» **Excerpt to read**
In 1995, Mayall featured in a production of Simon Gray's play Cell Mates alongside Stephen Fry. The play received poor reviews, with many critics panning Fry's performance especially. Not long into the run, Fry had a nervous breakdown and fled to Belgium, where he remained for several days, eventually leading the play to close early. Gray published a diary that same year entitled "Fat Chance" detailing the incident, recalling Fry's departure left Mayall "distraught, in tears of grief, tears of anger" as he continued to perform with Fry's understudy until the play's premature cancellation. In 2007, Mayall said of the incident: "You don't leave the trenches ... selfishness is one thing, being a cunt is another. I mustn't start that war again." Edmondson would mine the Cell Mates event for comedic effect during their Bottom stage tours, such as during Bottom Live: The Big Number Two Tour, where, after Mayall had given mocking gestures to the audience and insulted their town, Edmondson would quip, "Have you finished yet? It's just I'm beginning to understand why Stephen Fry fucked off." Towards the end of the Cell Mates run, Mayall revealed a replica gun—a prop from the play—to a passer-by in the street. Mayall was cautioned over the incident and later conceded that this was "incredibly stupid, even by my standards".

» **Requirement 1**
According to the excerpt about Cell Mates, to which country did Fry flee after his nervous breakdown?
» **Requirement 2**
Continue the excerpt about Cell Mates from the point at which it stops.
The material that follows bears no relation to the excerpt about Cell Mates.

[Stored data]

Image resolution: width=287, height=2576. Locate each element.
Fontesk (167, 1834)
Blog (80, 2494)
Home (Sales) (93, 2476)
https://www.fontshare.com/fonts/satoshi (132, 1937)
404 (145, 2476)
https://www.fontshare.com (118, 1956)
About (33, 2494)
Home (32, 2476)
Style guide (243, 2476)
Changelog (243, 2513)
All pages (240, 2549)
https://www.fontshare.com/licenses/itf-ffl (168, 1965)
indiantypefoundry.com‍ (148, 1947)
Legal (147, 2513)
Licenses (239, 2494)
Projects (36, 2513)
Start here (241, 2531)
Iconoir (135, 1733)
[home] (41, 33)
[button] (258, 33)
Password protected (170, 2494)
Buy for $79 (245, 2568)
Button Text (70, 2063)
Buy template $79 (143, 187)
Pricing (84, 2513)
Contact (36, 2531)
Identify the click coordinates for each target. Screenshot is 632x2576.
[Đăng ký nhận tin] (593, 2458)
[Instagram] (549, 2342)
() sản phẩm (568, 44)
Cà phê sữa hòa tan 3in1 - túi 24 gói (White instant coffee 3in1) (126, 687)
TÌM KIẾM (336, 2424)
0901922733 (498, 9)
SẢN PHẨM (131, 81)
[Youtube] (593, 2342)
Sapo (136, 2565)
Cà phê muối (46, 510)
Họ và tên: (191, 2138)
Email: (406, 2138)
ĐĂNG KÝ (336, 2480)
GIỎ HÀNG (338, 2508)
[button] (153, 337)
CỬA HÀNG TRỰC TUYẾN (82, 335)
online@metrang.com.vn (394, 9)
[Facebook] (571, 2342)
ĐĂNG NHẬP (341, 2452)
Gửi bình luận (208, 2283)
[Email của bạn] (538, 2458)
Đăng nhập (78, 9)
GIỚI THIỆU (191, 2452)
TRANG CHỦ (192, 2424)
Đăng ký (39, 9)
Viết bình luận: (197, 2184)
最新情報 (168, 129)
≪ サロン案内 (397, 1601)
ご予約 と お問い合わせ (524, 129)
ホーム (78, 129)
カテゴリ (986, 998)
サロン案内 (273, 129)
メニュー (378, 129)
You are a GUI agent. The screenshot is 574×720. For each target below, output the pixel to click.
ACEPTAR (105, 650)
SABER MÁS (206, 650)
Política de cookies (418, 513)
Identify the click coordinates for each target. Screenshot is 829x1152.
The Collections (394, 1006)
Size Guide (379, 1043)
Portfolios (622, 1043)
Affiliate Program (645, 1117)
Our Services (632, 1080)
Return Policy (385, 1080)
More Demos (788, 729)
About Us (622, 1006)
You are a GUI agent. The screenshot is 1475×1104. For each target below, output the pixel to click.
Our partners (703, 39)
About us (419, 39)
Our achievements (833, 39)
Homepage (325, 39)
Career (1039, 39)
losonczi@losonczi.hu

» **Expected answer 1**
Fry fled to Belgium, where he remained for several days.

» **Expected answer 2**
In 1998, Mayall was involved in a serious quad bike accident. The pair wrote the first draft of their feature film Guest House Paradiso while Mayall was still hospitalised. They planned to co-direct, but Edmondson took on the duties himself. Mayall returned to work doing voice-overs. His first post-accident acting job was in the 1998 Jonathan Creek Christmas special, as DI Gideon Pryke, a role he reprised in 2013. Jonathan Creek also featured Adrian Edmondson in a recurring role, though the two did not appear in any episodes together.

From 1999, Mayall was the voice of the black-headed seagull Kehaar, in the first and second series of the animated television programme, Watership Down. In the late 1990s Mayall was featured in a number of adverts for Virgin Trains.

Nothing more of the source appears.